→ DIRECTION
Update the stretch from the line containing "This screenshot has height=1568, width=614." through the line containing "will [363, 614]." by replacing "message" with "email", leaving everything else unchanged.

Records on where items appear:

####################

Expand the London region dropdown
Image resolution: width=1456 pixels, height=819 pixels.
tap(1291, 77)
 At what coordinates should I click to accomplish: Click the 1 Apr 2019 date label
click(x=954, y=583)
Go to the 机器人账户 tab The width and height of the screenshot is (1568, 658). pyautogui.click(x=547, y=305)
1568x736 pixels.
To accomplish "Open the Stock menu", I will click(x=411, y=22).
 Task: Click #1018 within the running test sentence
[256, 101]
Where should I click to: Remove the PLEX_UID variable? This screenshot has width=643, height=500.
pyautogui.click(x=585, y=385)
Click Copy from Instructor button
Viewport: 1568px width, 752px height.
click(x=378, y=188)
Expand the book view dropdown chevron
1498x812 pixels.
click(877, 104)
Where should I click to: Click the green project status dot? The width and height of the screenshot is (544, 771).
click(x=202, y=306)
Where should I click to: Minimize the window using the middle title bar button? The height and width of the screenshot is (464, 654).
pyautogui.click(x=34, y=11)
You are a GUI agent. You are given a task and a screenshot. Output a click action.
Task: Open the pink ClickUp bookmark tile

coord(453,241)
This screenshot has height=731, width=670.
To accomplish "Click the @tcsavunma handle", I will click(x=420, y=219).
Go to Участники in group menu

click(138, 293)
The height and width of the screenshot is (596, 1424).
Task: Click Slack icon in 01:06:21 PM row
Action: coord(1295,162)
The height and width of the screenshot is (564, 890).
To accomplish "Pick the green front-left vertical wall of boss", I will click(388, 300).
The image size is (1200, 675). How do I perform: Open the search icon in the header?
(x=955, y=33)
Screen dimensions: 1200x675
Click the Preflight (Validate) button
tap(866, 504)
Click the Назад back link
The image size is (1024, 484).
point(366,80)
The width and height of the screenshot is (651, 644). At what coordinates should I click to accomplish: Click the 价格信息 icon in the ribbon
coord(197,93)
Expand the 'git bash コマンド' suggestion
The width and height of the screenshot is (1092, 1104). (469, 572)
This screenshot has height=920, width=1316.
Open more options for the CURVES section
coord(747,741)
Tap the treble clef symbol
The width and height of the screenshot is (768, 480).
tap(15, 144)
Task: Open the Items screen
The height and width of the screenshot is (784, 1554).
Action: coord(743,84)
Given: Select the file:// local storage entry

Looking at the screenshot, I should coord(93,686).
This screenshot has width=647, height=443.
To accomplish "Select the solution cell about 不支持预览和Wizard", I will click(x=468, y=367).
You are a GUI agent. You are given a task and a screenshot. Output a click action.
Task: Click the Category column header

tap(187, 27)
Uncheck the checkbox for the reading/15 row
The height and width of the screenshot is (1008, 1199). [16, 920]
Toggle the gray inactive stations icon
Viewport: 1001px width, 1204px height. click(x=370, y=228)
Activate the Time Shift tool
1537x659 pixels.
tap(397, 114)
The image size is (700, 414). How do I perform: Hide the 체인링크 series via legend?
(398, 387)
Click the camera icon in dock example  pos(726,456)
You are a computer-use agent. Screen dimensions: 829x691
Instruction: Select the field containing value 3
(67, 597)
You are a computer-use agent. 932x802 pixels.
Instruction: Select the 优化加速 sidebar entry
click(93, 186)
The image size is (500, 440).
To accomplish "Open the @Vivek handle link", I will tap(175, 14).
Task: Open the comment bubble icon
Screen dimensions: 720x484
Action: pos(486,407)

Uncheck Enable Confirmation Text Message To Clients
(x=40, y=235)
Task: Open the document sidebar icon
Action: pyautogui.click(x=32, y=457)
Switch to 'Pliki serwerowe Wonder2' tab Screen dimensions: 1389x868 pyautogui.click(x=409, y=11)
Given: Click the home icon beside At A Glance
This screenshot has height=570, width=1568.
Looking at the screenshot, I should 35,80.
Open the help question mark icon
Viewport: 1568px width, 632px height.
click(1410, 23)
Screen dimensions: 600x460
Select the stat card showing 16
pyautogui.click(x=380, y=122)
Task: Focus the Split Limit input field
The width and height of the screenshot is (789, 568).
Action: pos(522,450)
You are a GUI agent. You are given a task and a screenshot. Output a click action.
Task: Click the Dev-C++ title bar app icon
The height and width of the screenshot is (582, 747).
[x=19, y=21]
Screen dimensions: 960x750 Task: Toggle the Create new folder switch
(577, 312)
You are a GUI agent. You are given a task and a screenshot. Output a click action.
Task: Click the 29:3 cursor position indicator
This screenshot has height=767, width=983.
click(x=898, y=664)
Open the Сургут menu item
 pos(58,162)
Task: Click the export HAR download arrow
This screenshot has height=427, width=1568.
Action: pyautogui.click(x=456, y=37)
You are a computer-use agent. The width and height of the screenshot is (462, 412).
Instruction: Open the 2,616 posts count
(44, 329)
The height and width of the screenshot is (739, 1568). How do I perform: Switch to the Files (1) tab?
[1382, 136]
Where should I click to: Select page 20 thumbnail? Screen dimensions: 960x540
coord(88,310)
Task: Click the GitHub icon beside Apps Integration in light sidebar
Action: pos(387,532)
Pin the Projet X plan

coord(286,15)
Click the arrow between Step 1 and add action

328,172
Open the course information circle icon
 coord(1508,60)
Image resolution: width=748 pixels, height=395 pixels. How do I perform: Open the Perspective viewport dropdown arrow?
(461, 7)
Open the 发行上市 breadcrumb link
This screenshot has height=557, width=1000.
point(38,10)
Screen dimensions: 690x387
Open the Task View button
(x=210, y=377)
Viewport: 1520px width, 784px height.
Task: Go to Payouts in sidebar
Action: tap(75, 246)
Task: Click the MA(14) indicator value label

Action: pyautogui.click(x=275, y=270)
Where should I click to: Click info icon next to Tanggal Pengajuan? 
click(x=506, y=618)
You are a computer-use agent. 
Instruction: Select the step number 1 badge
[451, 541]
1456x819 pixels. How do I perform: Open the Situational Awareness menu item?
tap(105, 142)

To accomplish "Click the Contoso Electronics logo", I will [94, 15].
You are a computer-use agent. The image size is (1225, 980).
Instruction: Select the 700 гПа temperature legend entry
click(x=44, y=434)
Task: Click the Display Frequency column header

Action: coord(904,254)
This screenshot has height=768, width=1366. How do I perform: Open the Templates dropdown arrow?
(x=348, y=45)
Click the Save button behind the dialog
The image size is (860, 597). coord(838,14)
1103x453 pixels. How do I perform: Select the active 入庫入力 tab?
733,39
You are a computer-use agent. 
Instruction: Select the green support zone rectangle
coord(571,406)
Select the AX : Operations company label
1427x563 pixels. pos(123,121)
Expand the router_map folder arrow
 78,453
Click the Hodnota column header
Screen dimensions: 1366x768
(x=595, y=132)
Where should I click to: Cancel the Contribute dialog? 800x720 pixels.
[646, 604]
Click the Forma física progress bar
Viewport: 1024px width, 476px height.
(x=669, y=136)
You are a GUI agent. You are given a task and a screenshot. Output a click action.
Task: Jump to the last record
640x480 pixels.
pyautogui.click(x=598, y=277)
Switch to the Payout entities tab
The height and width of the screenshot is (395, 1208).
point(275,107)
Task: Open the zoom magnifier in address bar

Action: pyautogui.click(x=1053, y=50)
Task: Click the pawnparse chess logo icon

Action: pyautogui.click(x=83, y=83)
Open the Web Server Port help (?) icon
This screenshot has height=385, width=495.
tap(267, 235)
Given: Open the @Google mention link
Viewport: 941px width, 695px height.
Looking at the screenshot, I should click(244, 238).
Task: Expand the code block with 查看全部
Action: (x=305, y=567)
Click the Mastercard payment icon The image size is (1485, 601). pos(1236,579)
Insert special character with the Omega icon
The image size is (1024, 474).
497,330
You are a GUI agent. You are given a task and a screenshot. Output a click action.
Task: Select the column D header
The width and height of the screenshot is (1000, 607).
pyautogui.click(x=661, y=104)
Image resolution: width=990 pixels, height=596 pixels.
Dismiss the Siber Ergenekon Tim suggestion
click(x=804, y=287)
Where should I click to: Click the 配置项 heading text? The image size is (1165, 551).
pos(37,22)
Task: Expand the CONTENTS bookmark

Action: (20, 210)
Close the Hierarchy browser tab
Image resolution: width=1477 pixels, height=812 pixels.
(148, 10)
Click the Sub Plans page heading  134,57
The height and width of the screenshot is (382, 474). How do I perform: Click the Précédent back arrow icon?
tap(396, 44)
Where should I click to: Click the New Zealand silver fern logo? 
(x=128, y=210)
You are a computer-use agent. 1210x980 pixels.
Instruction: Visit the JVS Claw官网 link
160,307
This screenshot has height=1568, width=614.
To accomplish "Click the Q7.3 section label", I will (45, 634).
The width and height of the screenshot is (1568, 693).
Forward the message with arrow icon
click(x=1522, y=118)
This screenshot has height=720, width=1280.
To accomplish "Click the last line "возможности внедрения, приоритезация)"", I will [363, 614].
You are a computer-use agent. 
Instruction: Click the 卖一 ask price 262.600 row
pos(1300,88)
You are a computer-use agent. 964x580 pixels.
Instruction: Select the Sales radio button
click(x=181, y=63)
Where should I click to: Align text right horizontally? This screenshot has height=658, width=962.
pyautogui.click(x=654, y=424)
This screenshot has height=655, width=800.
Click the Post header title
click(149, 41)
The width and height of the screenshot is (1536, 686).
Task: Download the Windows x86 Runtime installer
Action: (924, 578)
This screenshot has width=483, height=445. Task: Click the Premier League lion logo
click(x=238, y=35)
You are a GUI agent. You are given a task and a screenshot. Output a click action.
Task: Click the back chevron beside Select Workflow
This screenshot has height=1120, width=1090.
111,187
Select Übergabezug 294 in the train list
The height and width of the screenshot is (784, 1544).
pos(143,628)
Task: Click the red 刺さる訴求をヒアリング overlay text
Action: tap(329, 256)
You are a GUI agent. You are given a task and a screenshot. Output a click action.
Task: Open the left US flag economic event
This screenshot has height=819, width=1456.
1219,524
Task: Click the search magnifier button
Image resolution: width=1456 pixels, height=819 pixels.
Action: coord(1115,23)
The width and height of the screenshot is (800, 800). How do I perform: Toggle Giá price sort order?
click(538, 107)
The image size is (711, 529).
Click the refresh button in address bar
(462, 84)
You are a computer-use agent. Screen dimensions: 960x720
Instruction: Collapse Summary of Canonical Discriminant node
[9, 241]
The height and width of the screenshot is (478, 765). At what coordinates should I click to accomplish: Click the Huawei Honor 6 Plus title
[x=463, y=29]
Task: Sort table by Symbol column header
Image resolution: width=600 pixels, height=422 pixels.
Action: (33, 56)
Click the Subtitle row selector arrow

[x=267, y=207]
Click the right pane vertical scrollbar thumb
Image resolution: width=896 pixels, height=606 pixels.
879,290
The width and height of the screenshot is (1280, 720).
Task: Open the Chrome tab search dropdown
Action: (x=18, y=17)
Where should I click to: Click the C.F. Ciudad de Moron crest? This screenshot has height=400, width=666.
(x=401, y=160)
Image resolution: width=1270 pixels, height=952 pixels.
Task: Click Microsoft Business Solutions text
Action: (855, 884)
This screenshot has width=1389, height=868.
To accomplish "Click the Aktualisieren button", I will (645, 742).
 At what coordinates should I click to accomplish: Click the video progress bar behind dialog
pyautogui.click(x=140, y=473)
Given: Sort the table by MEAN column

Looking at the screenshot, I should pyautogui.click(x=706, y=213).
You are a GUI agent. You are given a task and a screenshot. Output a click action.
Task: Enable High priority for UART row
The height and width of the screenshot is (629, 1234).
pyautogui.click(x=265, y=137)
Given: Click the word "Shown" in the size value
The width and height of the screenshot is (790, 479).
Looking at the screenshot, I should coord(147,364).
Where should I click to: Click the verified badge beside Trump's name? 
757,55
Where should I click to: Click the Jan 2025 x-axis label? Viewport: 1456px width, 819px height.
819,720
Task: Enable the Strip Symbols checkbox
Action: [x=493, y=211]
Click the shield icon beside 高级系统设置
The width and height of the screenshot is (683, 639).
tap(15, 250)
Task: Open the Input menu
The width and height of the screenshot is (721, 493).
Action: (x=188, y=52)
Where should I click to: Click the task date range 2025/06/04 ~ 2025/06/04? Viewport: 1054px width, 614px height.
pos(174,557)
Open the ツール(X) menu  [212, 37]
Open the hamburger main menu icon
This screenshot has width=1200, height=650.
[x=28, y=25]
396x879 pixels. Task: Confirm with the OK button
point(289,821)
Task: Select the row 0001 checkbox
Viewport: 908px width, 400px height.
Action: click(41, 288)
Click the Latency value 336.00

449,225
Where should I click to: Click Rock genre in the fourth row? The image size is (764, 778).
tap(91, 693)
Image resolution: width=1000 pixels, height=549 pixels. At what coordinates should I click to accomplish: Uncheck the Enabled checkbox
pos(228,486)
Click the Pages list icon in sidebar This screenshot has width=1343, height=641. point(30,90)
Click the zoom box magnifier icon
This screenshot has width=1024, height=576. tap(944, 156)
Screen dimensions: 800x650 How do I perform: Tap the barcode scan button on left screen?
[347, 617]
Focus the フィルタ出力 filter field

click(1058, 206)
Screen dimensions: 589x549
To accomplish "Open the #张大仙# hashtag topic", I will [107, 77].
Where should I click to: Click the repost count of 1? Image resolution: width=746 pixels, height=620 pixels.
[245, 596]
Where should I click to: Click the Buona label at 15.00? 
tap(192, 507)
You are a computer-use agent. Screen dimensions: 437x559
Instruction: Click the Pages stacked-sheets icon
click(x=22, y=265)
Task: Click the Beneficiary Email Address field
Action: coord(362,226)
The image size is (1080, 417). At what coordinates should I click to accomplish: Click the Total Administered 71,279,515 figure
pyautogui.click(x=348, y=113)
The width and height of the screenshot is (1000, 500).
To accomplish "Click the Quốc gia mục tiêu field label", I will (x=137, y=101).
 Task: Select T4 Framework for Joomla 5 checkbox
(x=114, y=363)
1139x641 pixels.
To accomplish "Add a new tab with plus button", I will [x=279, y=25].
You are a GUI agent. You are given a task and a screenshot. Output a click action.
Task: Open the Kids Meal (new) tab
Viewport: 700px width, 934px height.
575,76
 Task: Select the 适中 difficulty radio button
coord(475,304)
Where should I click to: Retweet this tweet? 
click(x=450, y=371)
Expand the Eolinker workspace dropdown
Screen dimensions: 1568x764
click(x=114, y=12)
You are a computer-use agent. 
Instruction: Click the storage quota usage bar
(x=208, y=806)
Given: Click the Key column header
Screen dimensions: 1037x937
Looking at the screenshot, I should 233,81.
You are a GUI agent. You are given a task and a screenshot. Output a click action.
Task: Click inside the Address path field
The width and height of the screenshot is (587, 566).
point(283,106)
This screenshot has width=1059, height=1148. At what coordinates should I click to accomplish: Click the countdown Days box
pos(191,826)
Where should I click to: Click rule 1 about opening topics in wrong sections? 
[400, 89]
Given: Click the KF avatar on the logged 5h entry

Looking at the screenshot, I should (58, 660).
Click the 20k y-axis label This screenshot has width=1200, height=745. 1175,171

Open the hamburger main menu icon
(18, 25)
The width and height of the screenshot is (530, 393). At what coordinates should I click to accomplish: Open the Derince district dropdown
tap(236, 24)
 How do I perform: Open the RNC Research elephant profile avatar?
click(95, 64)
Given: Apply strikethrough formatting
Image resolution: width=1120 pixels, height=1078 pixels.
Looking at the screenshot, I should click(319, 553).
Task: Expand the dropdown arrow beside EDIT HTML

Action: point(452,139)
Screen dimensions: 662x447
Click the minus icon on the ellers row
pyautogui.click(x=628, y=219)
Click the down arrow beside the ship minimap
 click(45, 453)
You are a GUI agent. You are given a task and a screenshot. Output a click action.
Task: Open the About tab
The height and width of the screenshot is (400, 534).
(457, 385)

####################

→ SOLUTION TO THIS TASK
This screenshot has height=1568, width=614.
To accomplish "Click the Q7.3 section label", I will (45, 634).
The width and height of the screenshot is (1568, 693).
Forward the email with arrow icon
click(x=1522, y=118)
This screenshot has height=720, width=1280.
To accomplish "Click the last line "возможности внедрения, приоритезация)"", I will [363, 614].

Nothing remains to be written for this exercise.